=== Begin Enclosure ===

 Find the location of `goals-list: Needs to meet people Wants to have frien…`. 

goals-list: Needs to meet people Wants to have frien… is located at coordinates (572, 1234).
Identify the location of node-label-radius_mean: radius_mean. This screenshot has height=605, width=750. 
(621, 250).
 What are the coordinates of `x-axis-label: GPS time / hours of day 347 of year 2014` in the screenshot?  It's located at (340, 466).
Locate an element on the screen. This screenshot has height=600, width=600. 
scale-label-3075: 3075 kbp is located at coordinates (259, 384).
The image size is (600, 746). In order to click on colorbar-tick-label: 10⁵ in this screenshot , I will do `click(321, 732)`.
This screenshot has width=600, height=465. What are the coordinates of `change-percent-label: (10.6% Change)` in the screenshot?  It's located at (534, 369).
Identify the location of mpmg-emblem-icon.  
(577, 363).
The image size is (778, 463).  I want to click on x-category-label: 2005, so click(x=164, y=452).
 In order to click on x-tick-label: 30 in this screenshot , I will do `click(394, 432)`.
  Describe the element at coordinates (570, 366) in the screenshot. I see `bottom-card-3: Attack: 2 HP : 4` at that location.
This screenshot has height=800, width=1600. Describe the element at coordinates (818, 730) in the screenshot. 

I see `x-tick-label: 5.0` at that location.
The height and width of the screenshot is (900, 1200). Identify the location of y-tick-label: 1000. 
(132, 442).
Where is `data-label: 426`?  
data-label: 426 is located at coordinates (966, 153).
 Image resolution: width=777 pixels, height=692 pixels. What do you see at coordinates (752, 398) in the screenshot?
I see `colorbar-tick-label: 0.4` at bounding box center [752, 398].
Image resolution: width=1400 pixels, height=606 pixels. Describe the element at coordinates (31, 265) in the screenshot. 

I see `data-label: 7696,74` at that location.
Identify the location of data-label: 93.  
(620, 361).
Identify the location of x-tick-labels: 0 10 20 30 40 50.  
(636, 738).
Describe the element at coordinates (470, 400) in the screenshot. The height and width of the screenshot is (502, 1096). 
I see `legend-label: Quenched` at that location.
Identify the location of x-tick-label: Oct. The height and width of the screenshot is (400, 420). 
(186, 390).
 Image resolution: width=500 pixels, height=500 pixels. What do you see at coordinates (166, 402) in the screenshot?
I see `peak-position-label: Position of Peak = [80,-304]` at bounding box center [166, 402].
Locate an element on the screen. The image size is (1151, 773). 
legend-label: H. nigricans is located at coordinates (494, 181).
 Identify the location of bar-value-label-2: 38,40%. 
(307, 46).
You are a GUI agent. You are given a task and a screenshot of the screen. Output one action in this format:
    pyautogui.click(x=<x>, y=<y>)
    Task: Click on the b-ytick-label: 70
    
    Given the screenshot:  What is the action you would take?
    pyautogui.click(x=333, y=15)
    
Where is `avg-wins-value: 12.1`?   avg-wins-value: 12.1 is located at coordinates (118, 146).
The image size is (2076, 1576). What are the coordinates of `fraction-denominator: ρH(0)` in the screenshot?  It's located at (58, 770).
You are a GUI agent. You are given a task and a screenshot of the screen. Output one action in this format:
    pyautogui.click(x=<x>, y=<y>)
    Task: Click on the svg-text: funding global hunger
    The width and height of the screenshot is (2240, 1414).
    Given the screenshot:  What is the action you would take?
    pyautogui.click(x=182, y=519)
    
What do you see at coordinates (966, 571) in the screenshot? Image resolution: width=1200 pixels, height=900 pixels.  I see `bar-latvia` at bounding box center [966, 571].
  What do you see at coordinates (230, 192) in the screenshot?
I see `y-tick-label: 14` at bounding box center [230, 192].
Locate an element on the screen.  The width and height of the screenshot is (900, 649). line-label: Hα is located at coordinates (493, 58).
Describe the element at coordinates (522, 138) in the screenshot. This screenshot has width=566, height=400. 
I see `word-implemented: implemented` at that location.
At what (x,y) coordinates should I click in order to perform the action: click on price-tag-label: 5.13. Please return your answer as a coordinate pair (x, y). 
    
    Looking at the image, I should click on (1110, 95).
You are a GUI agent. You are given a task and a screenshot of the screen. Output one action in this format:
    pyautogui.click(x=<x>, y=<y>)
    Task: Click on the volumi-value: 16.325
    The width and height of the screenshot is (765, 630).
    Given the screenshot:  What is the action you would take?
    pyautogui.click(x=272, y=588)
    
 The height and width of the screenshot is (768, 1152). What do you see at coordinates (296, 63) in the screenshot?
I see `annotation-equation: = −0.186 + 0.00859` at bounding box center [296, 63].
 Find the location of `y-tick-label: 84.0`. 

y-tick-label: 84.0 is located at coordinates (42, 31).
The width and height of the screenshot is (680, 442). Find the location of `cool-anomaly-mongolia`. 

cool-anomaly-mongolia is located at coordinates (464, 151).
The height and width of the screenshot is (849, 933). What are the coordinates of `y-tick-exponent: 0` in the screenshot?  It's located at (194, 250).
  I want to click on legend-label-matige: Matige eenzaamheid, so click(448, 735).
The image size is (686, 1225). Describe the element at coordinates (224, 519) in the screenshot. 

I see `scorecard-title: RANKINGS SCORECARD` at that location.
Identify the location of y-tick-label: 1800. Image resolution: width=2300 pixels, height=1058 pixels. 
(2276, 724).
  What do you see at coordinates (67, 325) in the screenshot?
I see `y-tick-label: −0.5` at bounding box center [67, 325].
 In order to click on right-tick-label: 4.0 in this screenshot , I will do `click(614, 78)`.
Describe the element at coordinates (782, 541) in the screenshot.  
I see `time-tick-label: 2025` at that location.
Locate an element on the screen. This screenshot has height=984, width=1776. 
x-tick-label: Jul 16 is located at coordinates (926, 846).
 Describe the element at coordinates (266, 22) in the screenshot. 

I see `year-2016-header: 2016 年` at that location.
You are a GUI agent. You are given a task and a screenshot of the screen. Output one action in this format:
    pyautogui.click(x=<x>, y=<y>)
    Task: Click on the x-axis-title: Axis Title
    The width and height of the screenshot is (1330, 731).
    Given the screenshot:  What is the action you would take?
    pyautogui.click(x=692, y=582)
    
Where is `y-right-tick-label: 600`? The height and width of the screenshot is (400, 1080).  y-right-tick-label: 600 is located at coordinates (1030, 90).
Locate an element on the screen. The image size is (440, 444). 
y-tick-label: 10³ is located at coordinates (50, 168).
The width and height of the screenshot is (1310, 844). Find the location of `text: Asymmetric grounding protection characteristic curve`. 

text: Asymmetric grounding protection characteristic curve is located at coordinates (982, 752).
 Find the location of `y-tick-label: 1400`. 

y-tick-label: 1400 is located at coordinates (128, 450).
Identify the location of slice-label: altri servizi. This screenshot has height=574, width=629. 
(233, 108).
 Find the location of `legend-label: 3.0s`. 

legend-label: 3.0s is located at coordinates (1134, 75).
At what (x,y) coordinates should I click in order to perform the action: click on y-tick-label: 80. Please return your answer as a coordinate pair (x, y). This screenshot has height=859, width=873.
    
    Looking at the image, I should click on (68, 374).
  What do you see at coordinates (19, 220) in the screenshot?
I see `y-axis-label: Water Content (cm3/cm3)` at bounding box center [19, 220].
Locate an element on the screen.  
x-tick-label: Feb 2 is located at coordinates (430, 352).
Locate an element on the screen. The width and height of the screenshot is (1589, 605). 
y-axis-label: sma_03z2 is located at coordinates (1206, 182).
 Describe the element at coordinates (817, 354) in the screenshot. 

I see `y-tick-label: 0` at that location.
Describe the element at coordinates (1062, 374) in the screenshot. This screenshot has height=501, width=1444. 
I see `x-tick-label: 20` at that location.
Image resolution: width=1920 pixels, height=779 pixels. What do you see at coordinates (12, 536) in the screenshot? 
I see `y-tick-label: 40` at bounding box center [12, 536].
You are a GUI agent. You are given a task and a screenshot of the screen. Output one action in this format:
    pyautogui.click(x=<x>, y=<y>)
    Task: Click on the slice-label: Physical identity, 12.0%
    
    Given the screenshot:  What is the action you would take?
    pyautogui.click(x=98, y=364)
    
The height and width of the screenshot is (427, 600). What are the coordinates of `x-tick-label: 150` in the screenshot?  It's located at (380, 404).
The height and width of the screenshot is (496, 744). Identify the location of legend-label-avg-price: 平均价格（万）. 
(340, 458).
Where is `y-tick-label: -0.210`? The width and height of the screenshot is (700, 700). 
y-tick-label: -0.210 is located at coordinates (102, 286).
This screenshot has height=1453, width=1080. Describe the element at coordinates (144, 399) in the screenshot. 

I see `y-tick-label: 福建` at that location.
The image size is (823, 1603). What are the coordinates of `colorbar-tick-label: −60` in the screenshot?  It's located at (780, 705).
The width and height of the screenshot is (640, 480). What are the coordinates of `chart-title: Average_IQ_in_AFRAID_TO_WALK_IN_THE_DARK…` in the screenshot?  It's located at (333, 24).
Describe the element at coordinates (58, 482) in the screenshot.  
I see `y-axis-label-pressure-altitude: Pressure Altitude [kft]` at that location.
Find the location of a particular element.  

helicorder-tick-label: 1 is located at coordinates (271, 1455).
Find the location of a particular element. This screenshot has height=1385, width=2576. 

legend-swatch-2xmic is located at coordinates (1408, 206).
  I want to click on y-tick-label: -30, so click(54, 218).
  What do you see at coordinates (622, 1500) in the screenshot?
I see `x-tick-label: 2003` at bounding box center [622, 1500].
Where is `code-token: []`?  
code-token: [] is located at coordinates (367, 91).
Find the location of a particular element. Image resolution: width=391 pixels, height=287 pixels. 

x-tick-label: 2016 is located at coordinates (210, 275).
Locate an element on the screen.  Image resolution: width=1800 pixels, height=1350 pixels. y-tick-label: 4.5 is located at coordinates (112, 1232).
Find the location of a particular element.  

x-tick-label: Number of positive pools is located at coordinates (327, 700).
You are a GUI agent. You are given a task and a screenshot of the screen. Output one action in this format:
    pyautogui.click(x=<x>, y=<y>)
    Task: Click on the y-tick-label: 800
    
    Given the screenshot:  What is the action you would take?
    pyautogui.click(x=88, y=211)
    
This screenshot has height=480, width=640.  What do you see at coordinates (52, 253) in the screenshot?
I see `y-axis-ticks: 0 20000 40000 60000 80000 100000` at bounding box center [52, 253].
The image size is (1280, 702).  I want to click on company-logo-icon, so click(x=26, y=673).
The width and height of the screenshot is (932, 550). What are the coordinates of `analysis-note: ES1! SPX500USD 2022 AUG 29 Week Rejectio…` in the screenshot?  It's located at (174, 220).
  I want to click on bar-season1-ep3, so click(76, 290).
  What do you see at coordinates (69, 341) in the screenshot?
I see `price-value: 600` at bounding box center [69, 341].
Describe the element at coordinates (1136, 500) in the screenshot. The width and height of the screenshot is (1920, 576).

=== End Enclosure ===

• **Your objective**
Could you recast the entries above as a Markdown table with the columns Row and Entry line? Cover only the lines from the one with "Describe the element at coordinates (817, 354)" up to and including the one with "pyautogui.click(x=98, y=364)", and skip any blank lines.

• **Answer space**
| Row | Entry line |
|---|---|
| 1 |  Describe the element at coordinates (817, 354) in the screenshot.  |
| 2 | I see `y-tick-label: 0` at that location. |
| 3 | Describe the element at coordinates (1062, 374) in the screenshot. This screenshot has height=501, width=1444.  |
| 4 | I see `x-tick-label: 20` at that location. |
| 5 | Image resolution: width=1920 pixels, height=779 pixels. What do you see at coordinates (12, 536) in the screenshot?  |
| 6 | I see `y-tick-label: 40` at bounding box center [12, 536]. |
| 7 | You are a GUI agent. You are given a task and a screenshot of the screen. Output one action in this format: |
| 8 |     pyautogui.click(x=<x>, y=<y>) |
| 9 |     Task: Click on the slice-label: Physical identity, 12.0% |
| 10 |     Given the screenshot:  What is the action you would take? |
| 11 |     pyautogui.click(x=98, y=364) |